L’océan. C’est la première fois que je vois la mer. Brise fraîche sur mes joues toutes roses. Juillet en Bretagne. Je trotte, ça y est ! Voilà que je trotte enfin ! Maman me tient la main, elle est heureuse. Les vaguelettes me déséquilibrent et je bois la tasse. C’est salé ! Papa étale ses biscotos, marche sur les mains, fait le poirier. Tarzan de guimauve que je n’intéresse pas vraiment. Maman est heureuse, elle ne sait pas encore qu’il la quittera bientôt. Dix, vingt, peut-être plus, combien de générations, combien de mes ancêtres bretons, sont venus sur cette plage avant moi ?
Une boite en chêne dans un corbillard. Couronnes de fleurs. Pépé est mort. Mon gentil Pépé à moi. Je marche, lentement, silencieux, comme tous les autres derrière cette maudite boite. À dix ans, on ne comprend pas, on ne peut pas comprendre, ces choses-là. D’ailleurs, personne ne vous explique. Débrouille-toi, mon petit gars ! Apprentissage de la vie, choc, traumatisme. Et douleur éternelle…
Sortie d’école. Je cours, cette fois. Je la rattrape. Oh ! Mon cœur bat si fort ! Elle se retourne. Premier baiser. Demain, elle me laissera passer une main timide sous son pull-over. Premier émoi. Hésitant, maladroit, idiot… alors elle rit, Virginie : «Arrête un peu maintenant ! Tu me chatouilles !» . Et, Elles n’ont pas fini de m’en faire voir. Et de toutes les couleurs, je vous le garantis !

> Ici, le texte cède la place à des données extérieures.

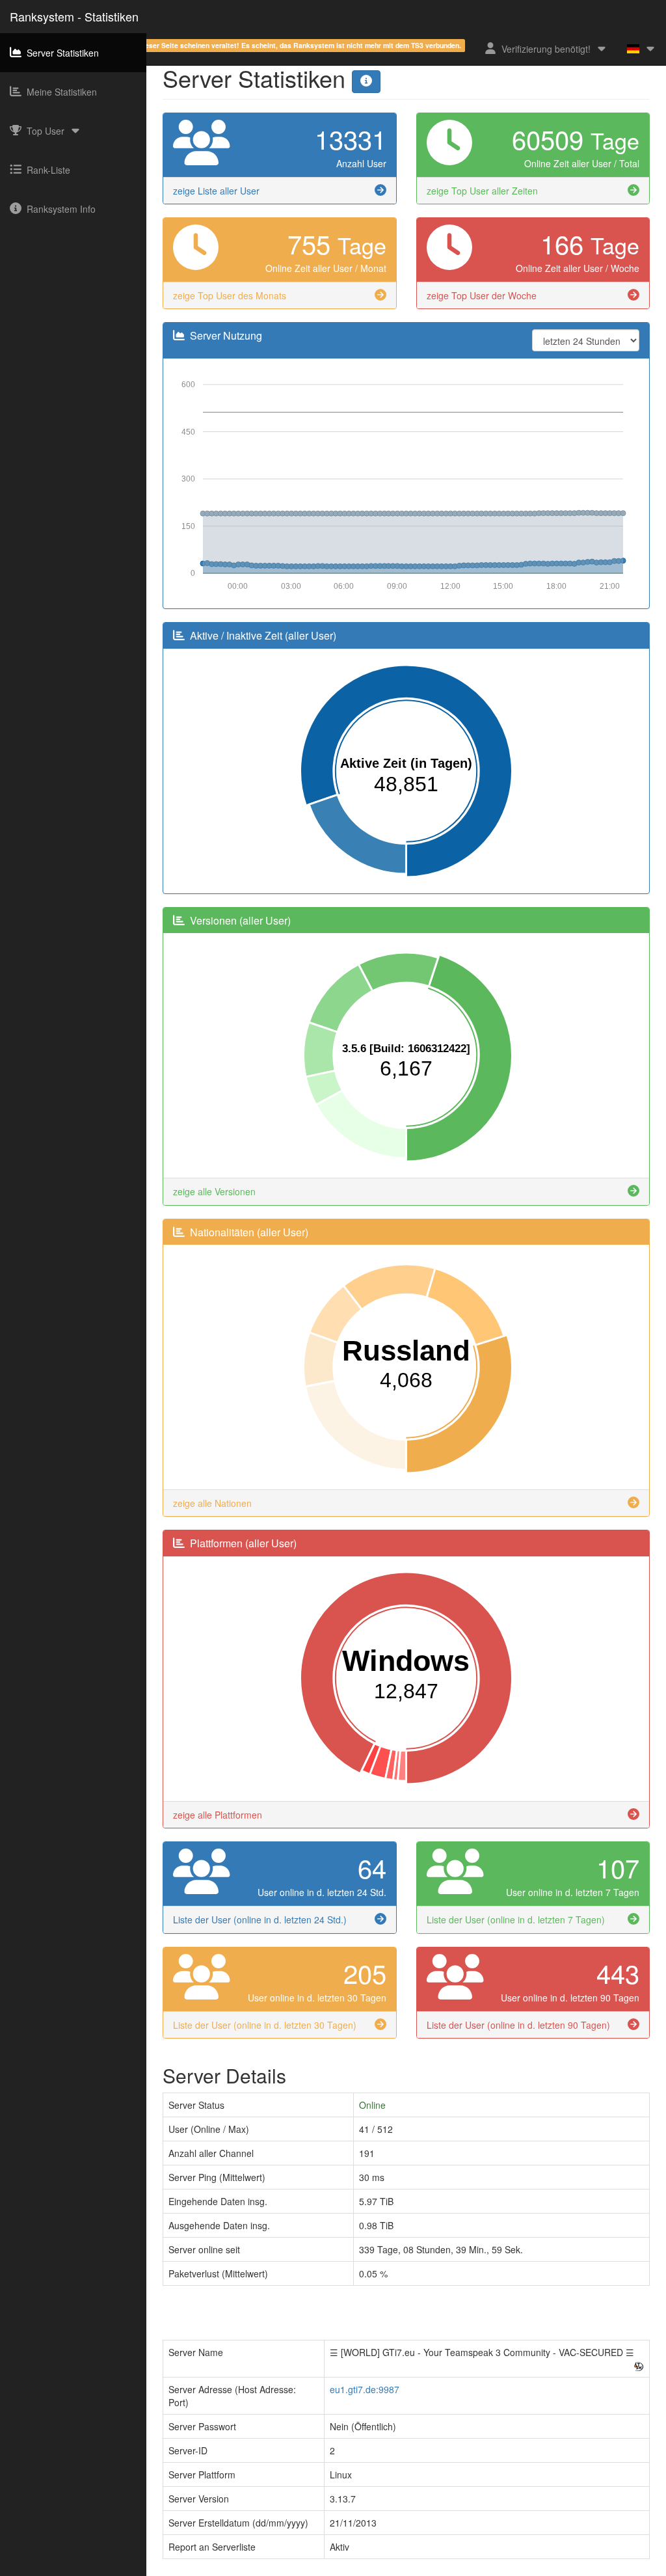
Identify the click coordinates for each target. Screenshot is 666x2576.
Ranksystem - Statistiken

Je grimpe quatre à quatre les escaliers… me trompe… redescend d’un étage… affolement général… on me passe une charlotte… des sur-bottes… allez, direction le bloc…
«Tenez… c’est votre fille ! Trois kilos quatre, c’est pas mal ! Félicitations !»
Vl’à que je chiale. Comme un bébé !
Vingt-cinq ans. Mariage en blanc. Accordéons, flonflons, émotions, «Papa, rentre donc un peu ton bidon !». Photo de famille décomposée. Voyage de noces. Où ça ? En Bretagne… ! La boucle est ainsi bouclée…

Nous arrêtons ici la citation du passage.